-- Begin Data entries --

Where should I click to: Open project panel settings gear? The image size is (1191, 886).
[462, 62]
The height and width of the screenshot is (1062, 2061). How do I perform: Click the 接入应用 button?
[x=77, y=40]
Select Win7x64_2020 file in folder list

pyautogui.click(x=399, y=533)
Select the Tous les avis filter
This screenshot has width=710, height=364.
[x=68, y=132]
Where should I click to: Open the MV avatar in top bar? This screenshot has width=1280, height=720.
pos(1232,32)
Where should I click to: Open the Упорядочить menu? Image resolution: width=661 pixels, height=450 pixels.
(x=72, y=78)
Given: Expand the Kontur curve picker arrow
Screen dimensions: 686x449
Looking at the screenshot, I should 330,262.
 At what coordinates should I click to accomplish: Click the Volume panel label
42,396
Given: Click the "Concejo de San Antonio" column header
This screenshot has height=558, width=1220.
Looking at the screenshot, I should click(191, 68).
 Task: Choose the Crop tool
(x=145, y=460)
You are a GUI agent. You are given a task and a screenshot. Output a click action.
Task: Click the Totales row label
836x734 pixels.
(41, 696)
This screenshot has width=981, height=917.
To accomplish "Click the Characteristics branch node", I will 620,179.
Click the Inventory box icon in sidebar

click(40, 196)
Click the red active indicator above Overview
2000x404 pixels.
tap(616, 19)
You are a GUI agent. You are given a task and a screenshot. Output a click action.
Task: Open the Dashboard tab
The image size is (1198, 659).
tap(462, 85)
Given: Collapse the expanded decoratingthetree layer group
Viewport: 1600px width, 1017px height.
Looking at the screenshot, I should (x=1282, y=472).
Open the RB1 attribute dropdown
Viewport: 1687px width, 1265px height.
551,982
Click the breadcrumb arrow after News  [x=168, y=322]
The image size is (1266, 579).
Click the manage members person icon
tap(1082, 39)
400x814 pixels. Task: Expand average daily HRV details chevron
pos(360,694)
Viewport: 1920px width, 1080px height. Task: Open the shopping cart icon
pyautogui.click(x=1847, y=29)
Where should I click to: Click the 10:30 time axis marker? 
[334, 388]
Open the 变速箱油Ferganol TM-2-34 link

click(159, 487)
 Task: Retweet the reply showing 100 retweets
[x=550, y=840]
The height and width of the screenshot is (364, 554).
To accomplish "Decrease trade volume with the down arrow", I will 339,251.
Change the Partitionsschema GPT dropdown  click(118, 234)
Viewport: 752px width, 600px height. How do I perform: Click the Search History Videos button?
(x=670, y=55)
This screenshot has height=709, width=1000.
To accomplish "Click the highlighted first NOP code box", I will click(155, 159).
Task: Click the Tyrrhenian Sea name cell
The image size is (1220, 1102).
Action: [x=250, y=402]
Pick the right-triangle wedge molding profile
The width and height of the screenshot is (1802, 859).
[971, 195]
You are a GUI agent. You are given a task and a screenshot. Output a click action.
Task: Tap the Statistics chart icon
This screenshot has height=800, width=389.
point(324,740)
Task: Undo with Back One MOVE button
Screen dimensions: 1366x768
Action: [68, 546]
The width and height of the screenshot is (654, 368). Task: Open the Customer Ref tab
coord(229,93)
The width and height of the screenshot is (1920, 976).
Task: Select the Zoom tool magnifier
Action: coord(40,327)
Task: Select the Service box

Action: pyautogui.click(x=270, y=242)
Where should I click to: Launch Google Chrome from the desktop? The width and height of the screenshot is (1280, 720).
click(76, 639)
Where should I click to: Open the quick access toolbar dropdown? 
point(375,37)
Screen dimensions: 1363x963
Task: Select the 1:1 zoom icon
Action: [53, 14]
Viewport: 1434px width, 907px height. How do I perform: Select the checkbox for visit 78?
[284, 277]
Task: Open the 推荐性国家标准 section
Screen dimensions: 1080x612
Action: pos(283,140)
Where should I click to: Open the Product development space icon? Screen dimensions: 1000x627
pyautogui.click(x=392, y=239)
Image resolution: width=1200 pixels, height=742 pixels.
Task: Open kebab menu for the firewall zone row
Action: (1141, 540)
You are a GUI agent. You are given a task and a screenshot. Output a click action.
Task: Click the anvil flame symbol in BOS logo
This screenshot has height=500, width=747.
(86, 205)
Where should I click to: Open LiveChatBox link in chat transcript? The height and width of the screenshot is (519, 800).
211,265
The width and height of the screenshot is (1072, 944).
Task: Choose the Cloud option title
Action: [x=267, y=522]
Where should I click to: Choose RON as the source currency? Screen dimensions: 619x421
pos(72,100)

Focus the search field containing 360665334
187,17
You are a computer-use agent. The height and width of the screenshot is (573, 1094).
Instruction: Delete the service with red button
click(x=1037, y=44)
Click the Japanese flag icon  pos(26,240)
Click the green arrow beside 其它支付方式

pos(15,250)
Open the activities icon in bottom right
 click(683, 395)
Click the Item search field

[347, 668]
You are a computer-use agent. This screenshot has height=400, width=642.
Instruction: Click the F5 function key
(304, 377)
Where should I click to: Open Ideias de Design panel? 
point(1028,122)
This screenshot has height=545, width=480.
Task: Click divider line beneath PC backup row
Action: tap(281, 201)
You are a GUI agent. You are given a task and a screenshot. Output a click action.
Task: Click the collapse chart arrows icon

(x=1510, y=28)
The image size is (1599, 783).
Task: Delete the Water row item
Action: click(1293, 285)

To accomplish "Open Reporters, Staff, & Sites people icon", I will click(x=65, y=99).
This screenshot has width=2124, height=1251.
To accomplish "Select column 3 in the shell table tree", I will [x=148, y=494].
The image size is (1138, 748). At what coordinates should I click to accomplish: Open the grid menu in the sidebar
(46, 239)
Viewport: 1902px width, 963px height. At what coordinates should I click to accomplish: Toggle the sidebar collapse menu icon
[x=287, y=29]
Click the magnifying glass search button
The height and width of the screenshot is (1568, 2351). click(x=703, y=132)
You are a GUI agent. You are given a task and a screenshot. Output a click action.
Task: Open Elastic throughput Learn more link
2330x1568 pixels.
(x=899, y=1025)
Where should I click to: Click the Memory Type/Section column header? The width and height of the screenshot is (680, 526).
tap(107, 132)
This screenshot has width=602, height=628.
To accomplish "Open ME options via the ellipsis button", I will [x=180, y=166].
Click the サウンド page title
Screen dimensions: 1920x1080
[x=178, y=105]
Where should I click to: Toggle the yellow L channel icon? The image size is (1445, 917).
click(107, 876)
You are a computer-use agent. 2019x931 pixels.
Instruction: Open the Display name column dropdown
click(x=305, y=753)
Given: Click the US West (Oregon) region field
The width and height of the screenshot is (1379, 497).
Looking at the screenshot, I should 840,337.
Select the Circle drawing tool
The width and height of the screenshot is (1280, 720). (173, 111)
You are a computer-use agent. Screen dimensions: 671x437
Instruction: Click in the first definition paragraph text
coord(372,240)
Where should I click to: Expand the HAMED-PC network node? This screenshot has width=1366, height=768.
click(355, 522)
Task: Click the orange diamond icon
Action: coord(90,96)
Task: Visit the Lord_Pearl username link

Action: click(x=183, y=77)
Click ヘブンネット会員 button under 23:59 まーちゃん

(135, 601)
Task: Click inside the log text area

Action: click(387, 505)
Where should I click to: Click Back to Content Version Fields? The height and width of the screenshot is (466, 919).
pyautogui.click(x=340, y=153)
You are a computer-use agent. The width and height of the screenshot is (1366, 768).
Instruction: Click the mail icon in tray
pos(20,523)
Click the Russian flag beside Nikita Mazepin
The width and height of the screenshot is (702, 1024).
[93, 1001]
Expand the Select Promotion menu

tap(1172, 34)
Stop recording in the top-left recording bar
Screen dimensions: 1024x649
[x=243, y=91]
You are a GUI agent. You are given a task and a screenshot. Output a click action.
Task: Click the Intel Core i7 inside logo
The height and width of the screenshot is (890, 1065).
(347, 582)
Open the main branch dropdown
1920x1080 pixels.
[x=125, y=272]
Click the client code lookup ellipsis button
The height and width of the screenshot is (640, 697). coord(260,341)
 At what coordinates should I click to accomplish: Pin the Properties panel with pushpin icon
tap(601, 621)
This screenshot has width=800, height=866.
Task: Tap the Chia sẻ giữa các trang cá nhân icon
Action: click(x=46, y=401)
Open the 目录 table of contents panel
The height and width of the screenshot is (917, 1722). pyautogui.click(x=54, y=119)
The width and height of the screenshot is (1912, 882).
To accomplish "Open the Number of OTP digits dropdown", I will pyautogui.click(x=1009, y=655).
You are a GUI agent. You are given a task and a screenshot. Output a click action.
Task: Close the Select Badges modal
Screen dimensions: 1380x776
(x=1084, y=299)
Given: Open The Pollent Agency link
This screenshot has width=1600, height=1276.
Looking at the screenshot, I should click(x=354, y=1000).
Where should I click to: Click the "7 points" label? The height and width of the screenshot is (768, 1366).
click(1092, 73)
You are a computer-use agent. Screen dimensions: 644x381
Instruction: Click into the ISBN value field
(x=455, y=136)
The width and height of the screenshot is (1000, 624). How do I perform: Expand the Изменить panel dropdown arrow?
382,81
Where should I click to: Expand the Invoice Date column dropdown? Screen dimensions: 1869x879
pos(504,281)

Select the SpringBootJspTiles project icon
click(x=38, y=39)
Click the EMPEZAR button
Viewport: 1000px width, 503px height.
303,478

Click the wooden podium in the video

-- End Data entries --

● Exercise requirements
Copy the rows above word for word, beginning at the line that contains "Viewport: 1902px width, 963px" and ending after the line that contains "The height and width of the screenshot is (1568, 2351).".

● Exercise output
Viewport: 1902px width, 963px height. At what coordinates should I click to accomplish: Toggle the sidebar collapse menu icon
[x=287, y=29]
Click the magnifying glass search button
The height and width of the screenshot is (1568, 2351). click(x=703, y=132)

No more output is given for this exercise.